PITTSBURGH Three trade groups are speaking out against proposed legislation in Ohio that would relax the rules on who can buy salvage vehicles.
The United Coalition of Ohio Auto Recyclers (UCOAR), the Ohio Auto and Truck Recyclers Association (OATRA) and the Automotive Recyclers Association claim that the proposed rule would weaken standards on who can buy salvage vehicles, thus causing disruption from out-of-state buyers.
UCOAR and ARA recently attended a hearing before the Ohio House Insurance Committee to voice their opposition.
The current law allows only licensed automobile recyclers to buy vehicles, while the bill would open the buying up to unlicensed persons. The associations argue that anyone could buy salvage vehicles, doctor their vehicle identification numbers and resell them to unsuspecting buyers.
"This bill has the potential to eliminate up to 2,500 jobs or more in Ohio. Now, that is a problem," a UCOAR spokesman said. "Ohio has sound rules in place governing the sale and disposition of badly damaged salvage vehicles. Opening up that market to an unregulated free-for-all scheme will only put our public safety at risk while killing Ohio jobs."
The Ohio automobile recycling industry would shed 20 percent of its jobs if the bill were enacted, because unlicensed buyers would inflate selling prices, according to OATRA.

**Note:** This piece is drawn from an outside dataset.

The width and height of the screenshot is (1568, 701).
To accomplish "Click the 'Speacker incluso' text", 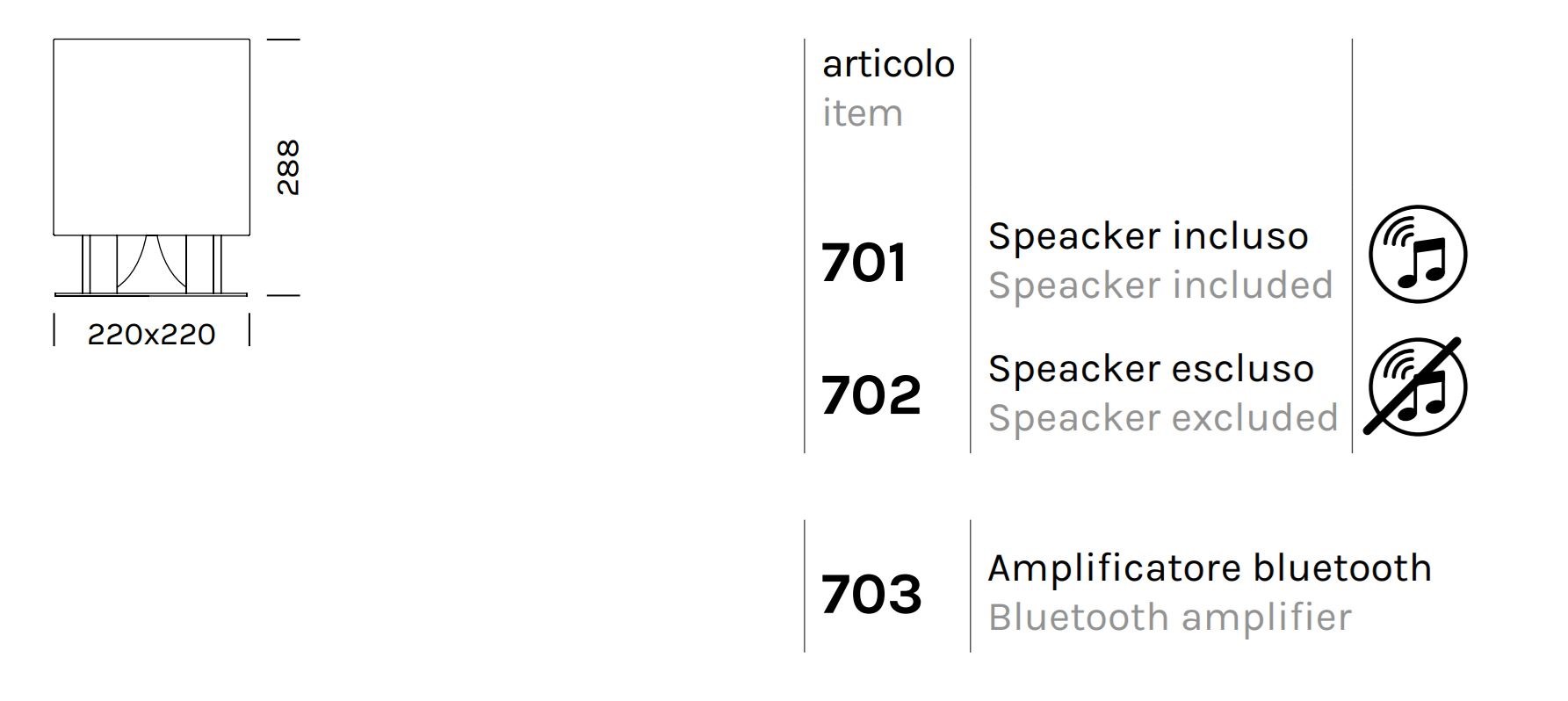I will [1148, 236].
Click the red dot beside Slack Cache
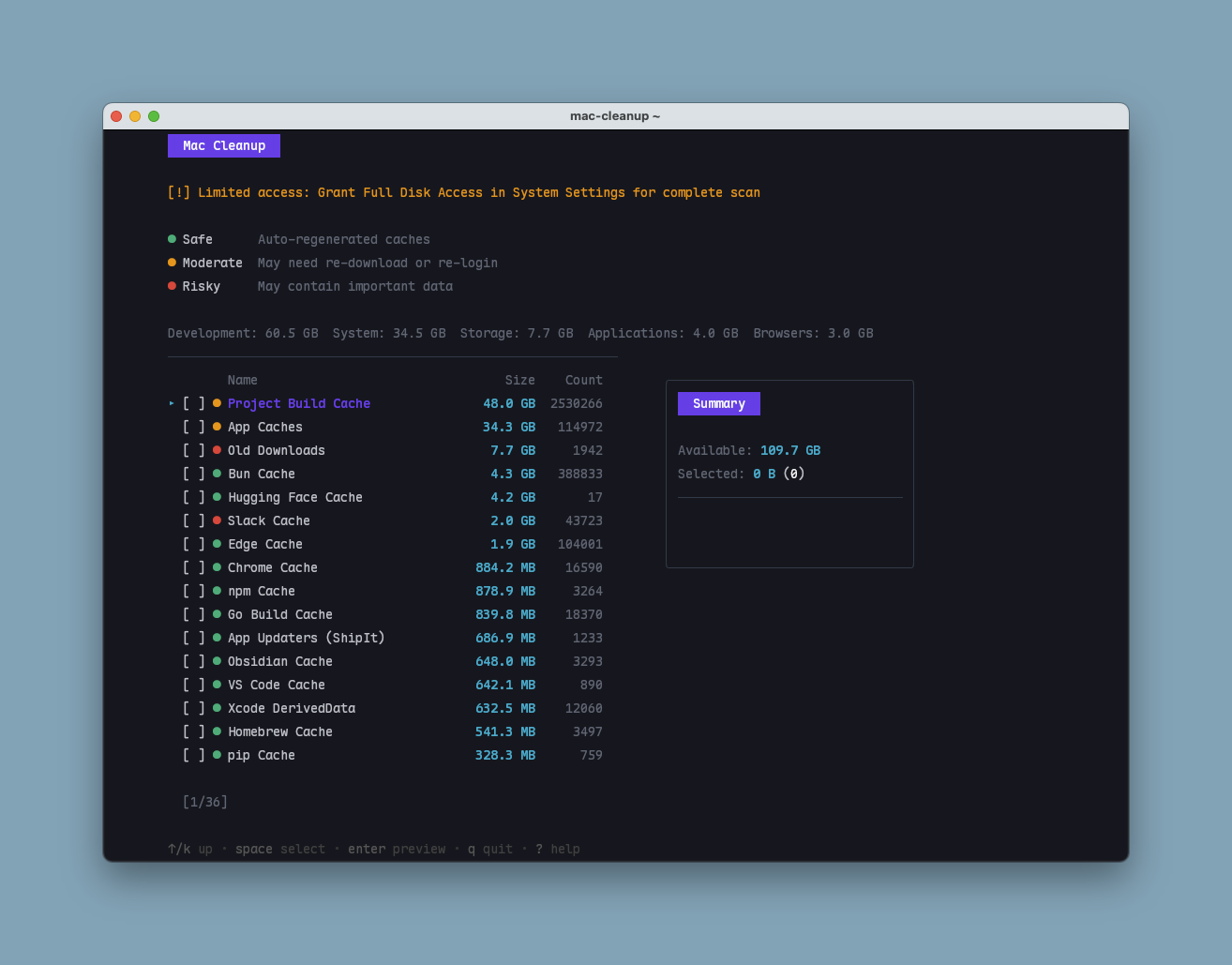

"This legislation will cause Ohio to lose jobs and taxable revenue," OATRA president Jim McKinney said. "This bill would pad the pockets of salvage auctions and insurance companies at the expense of jobs generated by small businesses in Ohio."
The draft of the legislation offers no details as to why it has been introduced. The Ohio Legislative Service Commission has indicated that passage would cause the state to lose as much as $50,000 per year in revenue, as the need for a buyer identification card requirement and salvage acquisition license would be eliminated.